Competition to bag carp and tilapia

COMPETITION: President of Logan and Albert Fish Management Association Mark Ward prepares for the seventh annual carp and tilapia eradication competition to be hld at Wyaralong Dam on March 23.
COMPETITION: President of Logan and Albert Fish Management Association Mark Ward prepares for the seventh annual carp and tilapia eradication competition to be hld at Wyaralong Dam on March 23.

The Logan and Albert Fish Management Association continues its mission to eradicate carp and tilapia with its seventh annual fishing competition to be held on Wyaralong Dam on March 23.

President Mark Ward said about 80 carp and 2000 tilapia were removed from the dam last year and he was hoping for a big haul this year.

“They are the toads of the waterways, only worse. They over populate and squeeze out the native species,” he said.

“The carp dredge up the bottom and eat the native vegetation. They leave nothing behind. The per centage of carp to native species is massive,” Mr Ward said.

Mr Ward the ‘carp out, natives in’ concept was started by a small group of concerned anglers and farmers in the Rathdowney/Beaudesert area keen to eradicate noxious carp out of the Logan and Albert river systems and replace them with native fish.

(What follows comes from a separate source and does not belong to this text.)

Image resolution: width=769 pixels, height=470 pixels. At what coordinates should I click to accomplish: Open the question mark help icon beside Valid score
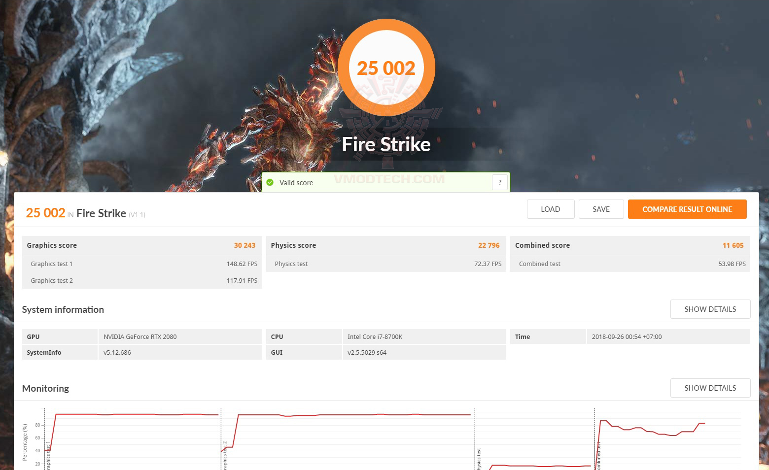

LAFMA, formerly known as Carpbusters, ran seven successful Easter carp eradication competitions from 1998 to 2004, removing more than 10 tonnes of carp from the rivers and raising about $65,000 to buy fingerlings for the native fish stocking program.

Wyaralong Dam, 14km northwest of Beaudesert, was completed in 2011 and filled almost on completion. LAFMA took on Wyaralong Dam as a project for its fish stocking program in 2012.

“Because the Logan and Albert systems were already infested with carp and tilapia, we knew it would not be long before these pests took over the dam,” Mr Ward said.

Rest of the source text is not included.